Researchers can’t say which soil sample will yield the best outcome. But once the results roll in, they plan to conduct DNA fingerprinting in the most successful soil sample to identify which fungi are present and what services they provide their host. This will help the researchers reproducibly nail down the optimal mycorrhizal inoculation formula for all future na’u cultivation.

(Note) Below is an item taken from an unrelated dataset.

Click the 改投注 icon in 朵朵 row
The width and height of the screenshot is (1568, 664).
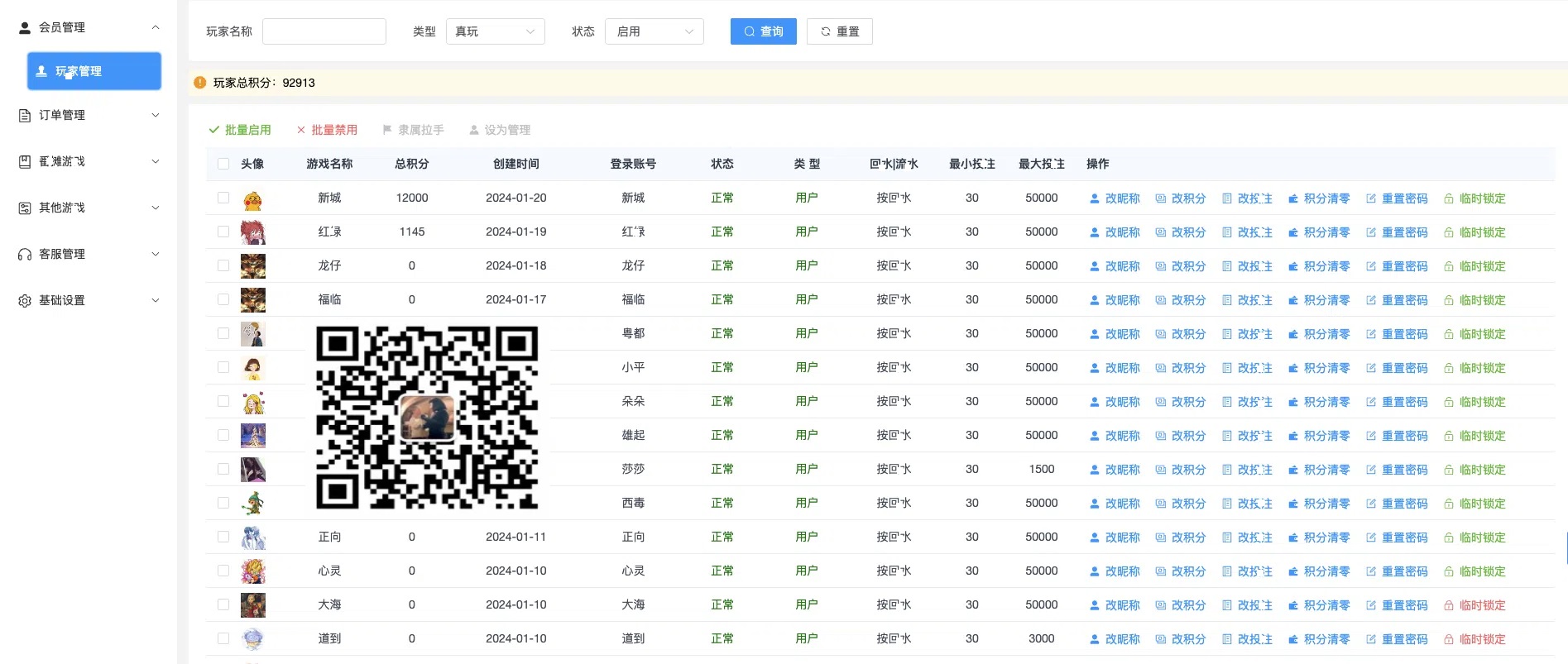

The entire conservation process is a slow one, and the researchers are keenly aware that they’re racing against time. In the three years since Hynson has embarked on this quest to save the species, she has seen wild individuals die out faster than she has managed to raise greenhouse cultivars into adulthood.
Last year, she and a team of other botanists ventured to Oahu to check on its last surviving na’u tree. But their grueling three-hour journey of uphill bushwhacking in the rain ended in disappointment. Where Oahu’s last tree once stood, only a skeleton of a toppled tree remained, its trunk split open and its boughs bare. It had succumbed to the combined threats of competition from exotic fauna and climate change-induced habitat shifts. “We all just kind of took in the moment of realizing, that’s it for the wild individuals of this tree [on Oahu],” Hynson recalls. Down the mountain in the Nanakuli Valley, schoolchildren still chant about their “flower of the valley” in cultural songs, more of a requiem than an ode to a beloved na’u tree that’s no more on their island.
And the same overarching pattern of biodiversity decline is also playing out well beyond the archipelago’s shores. “Hawaii is a microcosm of the greater world,” Opgenorth says. Nearly half of endangered and threatened American plants are housed in Hawaii. Globally, an estimated 40 percent of terrestrial plant species are at risk of extinction.
But if the mycorrhizal inoculation of the na’u works, it might serve as a template strategy for saving other imperiled flora. In this way, Hawaii would position itself as a shining example of ecological restoration for the rest of the world. “If we can figure things out in Hawaii and find a way to live more sustainably,” Opgenorth adds, “that will reverberate—and be lessons that others can appreciate outside the islands as well.”